_Data for this task_
◆ ◆ ◆ ◆ ◆ ◆ ◆

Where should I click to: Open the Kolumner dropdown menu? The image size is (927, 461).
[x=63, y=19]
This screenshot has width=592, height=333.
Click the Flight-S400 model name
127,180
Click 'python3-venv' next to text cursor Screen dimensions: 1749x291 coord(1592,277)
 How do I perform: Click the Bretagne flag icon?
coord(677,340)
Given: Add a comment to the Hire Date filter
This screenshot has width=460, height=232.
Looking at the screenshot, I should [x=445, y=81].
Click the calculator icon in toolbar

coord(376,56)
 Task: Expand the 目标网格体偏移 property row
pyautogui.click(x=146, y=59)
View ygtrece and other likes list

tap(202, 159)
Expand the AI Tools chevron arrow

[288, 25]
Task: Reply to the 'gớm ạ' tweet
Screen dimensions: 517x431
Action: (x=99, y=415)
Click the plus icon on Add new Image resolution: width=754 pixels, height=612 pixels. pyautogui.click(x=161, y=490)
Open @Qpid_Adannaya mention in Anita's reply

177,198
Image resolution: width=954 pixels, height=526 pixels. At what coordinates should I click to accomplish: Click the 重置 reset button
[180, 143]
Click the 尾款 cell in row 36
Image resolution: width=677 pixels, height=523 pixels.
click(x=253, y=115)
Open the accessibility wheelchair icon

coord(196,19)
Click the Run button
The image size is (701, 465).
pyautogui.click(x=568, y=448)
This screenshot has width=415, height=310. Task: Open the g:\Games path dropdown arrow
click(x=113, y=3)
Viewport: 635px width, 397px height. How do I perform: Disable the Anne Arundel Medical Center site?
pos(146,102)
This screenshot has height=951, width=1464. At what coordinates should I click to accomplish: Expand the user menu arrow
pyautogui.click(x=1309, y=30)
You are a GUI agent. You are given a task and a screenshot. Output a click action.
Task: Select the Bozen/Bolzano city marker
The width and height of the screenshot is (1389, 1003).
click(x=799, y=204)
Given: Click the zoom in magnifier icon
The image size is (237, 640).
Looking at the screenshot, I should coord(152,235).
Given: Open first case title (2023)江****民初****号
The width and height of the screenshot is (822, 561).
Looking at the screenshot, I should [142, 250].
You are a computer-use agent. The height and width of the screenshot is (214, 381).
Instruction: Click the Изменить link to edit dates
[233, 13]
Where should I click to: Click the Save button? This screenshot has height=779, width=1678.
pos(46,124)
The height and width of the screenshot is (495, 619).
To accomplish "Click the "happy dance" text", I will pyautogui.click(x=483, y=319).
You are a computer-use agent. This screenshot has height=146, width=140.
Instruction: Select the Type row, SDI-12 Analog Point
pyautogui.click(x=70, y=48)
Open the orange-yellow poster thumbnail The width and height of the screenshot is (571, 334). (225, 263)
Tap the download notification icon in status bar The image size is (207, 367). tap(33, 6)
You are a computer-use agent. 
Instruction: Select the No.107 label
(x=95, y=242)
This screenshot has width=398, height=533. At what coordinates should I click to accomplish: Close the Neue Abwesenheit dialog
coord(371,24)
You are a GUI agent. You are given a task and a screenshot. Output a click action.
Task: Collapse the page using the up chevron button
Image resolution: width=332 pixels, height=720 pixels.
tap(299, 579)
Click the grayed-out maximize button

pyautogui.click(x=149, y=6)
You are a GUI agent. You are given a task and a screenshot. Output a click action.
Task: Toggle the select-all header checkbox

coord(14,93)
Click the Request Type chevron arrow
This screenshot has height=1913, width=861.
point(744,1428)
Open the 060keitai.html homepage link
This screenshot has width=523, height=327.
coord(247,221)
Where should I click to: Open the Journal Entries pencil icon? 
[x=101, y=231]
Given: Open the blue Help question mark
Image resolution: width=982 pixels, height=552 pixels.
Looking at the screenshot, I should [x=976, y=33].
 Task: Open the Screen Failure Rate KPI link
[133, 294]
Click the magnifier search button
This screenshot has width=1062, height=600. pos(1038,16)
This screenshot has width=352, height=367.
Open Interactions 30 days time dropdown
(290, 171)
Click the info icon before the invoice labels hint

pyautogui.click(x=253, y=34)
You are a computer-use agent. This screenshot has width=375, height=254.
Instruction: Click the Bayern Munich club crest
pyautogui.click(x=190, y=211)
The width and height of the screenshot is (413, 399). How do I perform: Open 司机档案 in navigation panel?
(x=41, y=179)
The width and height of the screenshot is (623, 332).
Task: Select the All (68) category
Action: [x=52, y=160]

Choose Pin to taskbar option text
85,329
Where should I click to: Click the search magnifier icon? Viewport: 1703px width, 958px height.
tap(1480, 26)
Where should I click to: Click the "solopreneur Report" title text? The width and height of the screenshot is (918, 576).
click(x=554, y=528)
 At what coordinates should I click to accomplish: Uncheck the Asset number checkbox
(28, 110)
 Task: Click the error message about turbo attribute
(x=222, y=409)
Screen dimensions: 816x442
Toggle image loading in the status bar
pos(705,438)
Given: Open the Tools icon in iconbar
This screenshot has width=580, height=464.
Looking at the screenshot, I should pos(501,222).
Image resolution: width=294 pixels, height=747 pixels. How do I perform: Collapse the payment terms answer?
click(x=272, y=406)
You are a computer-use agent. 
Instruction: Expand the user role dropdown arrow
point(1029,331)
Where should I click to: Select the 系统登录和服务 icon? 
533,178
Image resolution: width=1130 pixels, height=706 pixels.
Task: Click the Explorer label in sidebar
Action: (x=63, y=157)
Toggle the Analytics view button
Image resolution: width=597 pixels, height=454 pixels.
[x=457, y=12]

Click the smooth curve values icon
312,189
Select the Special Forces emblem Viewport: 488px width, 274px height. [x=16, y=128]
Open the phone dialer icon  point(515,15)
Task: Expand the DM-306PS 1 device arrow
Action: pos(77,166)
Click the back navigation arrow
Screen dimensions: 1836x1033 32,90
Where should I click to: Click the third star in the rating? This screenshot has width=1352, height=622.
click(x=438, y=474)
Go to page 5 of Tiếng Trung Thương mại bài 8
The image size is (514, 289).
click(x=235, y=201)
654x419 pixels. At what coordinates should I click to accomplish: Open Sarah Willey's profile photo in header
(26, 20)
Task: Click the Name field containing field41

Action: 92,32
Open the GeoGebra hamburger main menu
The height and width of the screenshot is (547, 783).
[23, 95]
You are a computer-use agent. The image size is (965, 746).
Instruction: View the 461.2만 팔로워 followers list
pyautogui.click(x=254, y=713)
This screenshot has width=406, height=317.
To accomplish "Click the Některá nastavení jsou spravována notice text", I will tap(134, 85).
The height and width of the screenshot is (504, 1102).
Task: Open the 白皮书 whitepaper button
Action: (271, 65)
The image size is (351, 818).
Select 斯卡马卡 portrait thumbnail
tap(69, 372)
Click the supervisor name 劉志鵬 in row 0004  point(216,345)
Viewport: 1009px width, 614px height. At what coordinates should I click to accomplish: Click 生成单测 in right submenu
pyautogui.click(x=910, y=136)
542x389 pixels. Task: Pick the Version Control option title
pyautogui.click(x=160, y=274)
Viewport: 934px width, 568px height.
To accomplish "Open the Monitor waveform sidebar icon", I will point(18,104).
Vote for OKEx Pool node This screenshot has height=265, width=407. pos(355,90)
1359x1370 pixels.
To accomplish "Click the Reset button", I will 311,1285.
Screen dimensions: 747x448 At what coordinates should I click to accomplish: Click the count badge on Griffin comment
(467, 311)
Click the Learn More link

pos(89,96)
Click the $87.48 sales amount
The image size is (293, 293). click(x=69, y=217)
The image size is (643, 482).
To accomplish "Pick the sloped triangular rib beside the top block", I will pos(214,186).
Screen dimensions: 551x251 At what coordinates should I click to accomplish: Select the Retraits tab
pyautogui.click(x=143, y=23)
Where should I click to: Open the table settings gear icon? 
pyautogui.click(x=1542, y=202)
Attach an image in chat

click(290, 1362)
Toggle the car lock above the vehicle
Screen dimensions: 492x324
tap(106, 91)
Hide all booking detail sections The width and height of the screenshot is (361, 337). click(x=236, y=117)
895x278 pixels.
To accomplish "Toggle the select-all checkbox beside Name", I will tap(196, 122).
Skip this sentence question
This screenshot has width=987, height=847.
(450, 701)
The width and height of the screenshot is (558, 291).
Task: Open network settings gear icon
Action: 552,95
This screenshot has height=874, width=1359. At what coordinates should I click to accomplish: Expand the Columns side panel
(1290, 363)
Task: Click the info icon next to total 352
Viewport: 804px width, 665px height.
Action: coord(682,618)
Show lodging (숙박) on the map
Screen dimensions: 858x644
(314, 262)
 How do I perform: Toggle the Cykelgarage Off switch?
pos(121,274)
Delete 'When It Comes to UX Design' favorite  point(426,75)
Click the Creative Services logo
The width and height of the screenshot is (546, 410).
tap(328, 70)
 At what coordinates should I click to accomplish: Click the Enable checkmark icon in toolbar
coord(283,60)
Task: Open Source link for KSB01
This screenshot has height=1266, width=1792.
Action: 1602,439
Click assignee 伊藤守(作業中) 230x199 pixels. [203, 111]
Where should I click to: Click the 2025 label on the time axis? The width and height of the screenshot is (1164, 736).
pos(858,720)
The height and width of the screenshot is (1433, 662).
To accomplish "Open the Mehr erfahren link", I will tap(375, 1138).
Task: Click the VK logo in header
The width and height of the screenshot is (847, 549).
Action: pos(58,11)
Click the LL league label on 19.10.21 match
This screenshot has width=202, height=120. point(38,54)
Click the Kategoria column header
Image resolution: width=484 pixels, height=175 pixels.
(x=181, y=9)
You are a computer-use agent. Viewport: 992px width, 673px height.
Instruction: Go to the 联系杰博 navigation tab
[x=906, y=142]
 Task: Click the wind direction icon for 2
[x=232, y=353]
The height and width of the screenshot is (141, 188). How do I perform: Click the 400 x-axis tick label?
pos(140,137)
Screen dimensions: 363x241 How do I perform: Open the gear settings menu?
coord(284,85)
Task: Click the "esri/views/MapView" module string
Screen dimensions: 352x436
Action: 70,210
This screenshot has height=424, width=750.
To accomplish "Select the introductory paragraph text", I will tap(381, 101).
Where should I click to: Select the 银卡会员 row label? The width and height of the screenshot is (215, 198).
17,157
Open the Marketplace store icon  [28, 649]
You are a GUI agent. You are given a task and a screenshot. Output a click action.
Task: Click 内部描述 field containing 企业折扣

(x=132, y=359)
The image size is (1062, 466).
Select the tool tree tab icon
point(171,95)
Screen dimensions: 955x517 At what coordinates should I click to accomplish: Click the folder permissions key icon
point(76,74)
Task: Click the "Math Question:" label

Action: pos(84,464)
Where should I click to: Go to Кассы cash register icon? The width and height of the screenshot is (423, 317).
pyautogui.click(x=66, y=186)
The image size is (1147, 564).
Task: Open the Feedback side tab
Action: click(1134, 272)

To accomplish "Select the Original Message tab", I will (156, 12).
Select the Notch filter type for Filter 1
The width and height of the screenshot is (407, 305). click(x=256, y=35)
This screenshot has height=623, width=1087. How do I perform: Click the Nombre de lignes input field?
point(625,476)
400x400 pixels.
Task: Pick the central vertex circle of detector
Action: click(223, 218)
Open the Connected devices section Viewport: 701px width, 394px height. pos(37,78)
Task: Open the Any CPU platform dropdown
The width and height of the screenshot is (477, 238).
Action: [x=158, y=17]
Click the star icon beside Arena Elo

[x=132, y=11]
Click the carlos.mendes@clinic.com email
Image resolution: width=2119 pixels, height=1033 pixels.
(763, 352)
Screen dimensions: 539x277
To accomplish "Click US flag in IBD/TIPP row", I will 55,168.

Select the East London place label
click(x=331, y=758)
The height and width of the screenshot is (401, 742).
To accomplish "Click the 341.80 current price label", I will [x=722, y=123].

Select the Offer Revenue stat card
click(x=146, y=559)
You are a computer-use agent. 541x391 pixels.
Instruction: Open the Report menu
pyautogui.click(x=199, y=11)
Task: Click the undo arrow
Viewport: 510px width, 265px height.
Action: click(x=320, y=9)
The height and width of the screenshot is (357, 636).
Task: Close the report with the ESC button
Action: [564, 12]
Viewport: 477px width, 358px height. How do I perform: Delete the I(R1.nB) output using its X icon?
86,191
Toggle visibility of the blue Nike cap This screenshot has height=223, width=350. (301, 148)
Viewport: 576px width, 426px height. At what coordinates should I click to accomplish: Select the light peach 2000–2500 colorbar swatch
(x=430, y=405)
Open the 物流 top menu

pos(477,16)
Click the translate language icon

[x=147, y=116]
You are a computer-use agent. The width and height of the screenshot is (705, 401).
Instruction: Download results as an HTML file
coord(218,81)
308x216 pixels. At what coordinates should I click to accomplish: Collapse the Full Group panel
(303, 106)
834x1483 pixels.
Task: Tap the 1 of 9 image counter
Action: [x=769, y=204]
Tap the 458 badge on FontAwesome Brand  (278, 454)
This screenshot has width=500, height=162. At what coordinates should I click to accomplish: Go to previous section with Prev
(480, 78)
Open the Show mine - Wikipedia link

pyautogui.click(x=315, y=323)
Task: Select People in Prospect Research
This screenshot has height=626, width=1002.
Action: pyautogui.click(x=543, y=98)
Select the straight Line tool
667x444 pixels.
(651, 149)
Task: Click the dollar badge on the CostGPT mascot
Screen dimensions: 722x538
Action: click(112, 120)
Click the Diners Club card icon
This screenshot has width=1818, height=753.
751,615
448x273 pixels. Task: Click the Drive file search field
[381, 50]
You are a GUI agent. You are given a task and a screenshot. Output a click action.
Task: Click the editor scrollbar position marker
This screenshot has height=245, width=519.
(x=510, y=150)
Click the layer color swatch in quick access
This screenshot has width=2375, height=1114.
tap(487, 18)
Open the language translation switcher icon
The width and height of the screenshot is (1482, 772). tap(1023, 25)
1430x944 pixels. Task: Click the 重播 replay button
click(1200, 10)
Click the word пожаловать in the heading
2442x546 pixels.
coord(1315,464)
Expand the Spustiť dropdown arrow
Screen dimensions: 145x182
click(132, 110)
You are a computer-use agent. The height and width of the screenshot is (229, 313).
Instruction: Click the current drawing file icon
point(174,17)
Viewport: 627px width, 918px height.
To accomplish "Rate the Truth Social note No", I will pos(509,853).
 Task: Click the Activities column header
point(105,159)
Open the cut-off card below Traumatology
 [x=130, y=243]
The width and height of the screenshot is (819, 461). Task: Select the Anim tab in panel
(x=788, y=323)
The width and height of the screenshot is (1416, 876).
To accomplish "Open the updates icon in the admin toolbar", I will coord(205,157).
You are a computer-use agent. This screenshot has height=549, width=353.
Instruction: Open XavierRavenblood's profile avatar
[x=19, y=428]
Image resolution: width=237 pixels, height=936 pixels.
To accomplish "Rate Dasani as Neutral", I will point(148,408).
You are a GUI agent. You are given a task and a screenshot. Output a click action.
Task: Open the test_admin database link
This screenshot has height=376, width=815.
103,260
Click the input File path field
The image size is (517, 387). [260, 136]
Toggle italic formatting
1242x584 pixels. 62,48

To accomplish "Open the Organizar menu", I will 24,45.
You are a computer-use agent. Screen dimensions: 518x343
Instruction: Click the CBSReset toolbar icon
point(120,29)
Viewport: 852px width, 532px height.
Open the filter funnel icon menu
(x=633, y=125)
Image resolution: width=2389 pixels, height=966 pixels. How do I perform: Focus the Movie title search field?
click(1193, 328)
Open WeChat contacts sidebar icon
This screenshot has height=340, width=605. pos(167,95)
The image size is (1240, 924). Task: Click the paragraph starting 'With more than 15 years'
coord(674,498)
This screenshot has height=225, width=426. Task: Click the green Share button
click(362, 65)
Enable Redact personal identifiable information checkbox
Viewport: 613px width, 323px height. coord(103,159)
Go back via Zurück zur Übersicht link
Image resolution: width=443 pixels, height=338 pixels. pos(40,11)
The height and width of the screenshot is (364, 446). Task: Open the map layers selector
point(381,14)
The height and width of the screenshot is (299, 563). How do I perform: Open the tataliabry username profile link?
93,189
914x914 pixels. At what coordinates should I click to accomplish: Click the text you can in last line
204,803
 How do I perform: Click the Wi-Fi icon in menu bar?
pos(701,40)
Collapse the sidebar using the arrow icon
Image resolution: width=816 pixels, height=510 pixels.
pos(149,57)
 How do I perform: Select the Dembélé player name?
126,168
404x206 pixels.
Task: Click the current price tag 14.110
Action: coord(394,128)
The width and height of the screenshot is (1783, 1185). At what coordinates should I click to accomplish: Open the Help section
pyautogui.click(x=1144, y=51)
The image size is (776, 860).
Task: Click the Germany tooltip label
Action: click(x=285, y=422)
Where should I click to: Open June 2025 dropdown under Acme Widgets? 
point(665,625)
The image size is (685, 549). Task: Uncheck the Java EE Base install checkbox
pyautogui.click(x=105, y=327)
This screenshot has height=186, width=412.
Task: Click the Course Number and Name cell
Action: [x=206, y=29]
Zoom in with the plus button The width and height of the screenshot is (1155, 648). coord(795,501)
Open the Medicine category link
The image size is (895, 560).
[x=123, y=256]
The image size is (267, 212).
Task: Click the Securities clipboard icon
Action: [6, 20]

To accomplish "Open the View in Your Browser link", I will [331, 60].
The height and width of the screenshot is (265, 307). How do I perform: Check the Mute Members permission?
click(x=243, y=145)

◆ ◆ ◆ ◆ ◆ ◆ ◆

Print the part of the listing that opens with the line containing "Task: Click the wind direction icon for 2" and closes with the line containing "will (156, 12).", both included, reproducing each line unchanged.

_Output for this task_
 Task: Click the wind direction icon for 2
[x=232, y=353]
The height and width of the screenshot is (141, 188). How do I perform: Click the 400 x-axis tick label?
pos(140,137)
Screen dimensions: 363x241 How do I perform: Open the gear settings menu?
coord(284,85)
Task: Click the "esri/views/MapView" module string
Screen dimensions: 352x436
Action: 70,210
This screenshot has height=424, width=750.
To accomplish "Select the introductory paragraph text", I will tap(381, 101).
Where should I click to: Select the 银卡会员 row label? The width and height of the screenshot is (215, 198).
17,157
Open the Marketplace store icon  [28, 649]
You are a GUI agent. You are given a task and a screenshot. Output a click action.
Task: Click 内部描述 field containing 企业折扣

(x=132, y=359)
The image size is (1062, 466).
Select the tool tree tab icon
point(171,95)
Screen dimensions: 955x517 At what coordinates should I click to accomplish: Click the folder permissions key icon
point(76,74)
Task: Click the "Math Question:" label

Action: pos(84,464)
Where should I click to: Go to Кассы cash register icon? The width and height of the screenshot is (423, 317).
pyautogui.click(x=66, y=186)
The image size is (1147, 564).
Task: Open the Feedback side tab
Action: click(1134, 272)

To accomplish "Select the Original Message tab", I will (156, 12).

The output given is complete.